The cold and potential snow drifts, especially in rural parts of the state, make conditions “treacherous” for people of all ages, Anderson said. He advised extreme caution, especially for those with mobility issues, and hopes Iowans will take safety into account.
One older woman who lives in a retirement home in Newton telephoned Thad Nearmyer, chair of the Jasper County Republicans, saying she still drives but would be “a bit more comfortable going if somebody else was driving,” he said. She will be asking friends, family and neighbors for a ride to Monday's caucuses.
It would be a huge undertaking for the county party to organize rides widely, but Nearmyer recommended that those who want to attend a caucus reach out to friends, family and neighbors.
“You know, if it was right now with this wind whipping and snow, nobody would be able to make it,” Nearmyer said Friday. “But I think we’ve got time for the roads to clear, the wind to die down. I think it’ll be pretty well-attended.”
Even under better conditions, only a tiny fraction of Iowans even participate in the caucuses. In 2016, 186,000 votes were cast in the Republican caucus in a state population of more than 3.1 million. And that's what provides the most important kickoff to the contest to lead a nation of 330 million people.

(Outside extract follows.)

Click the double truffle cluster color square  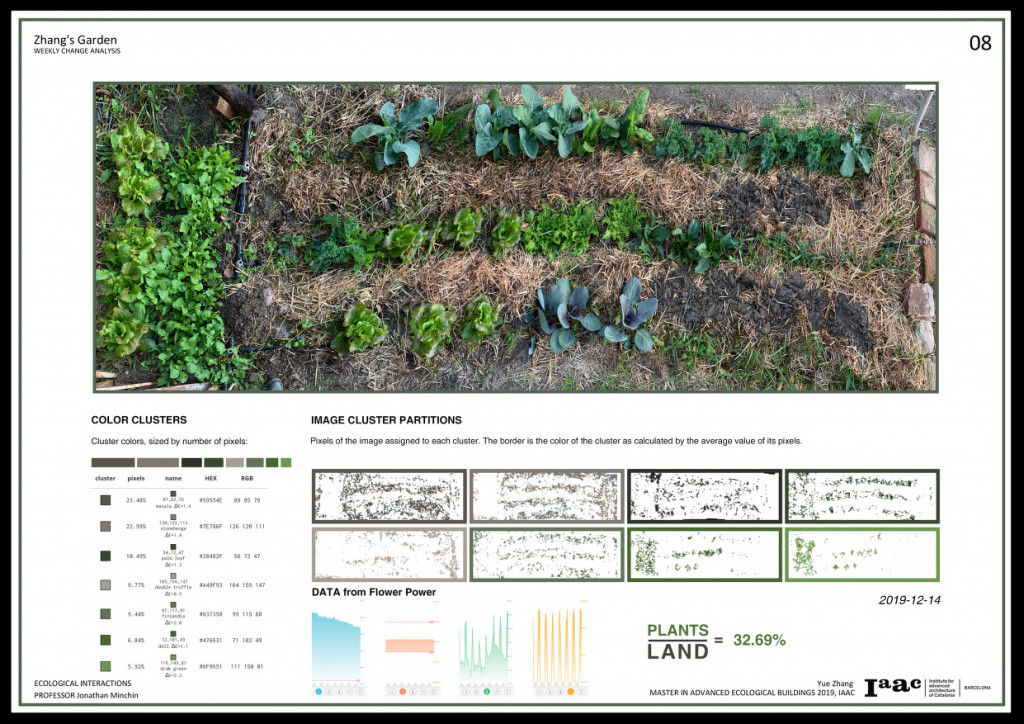click(105, 584)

The caucuses are a relic of the push to reform party nominating processes in the 1970s, freeing them from the influence of party bosses. They helped vault underdogs such as Democrats Jimmy Carter and Barack Obama into the White House.
Caucuses tend to favor movement candidates — liberal Democrats and conservative, increasingly evangelical Republicans — whose supporters are more willing to carve out time on their calendar and dominate the caucus room.
The small size of the event, and of Iowa overall, is part of the pitch, said Rabia Belt, a Stanford law professor who has been critical of the caucuses
“There are conflicting desires in crafting the nominating process,” Belt said. “If you start with large states, or states in expensive media markets, that creates barriers to potential candidates who may not have a lot of money or organizational power at the outset. Also, a small state can allow candidates to tailor their messaging and work on their retail political game during intimate conversations with committed and interested people.”
Seth Masket, a political scientist at Denver University, was preparing on Friday to take 13 of his students to watch the caucuses. He was bracing for the weather, but also for the randomness of the American nominating process.
“No one would ever design this intentionally,” Masket said. “No one would ever design something where the most important contests are in Iowa and New Hampshire — in January!”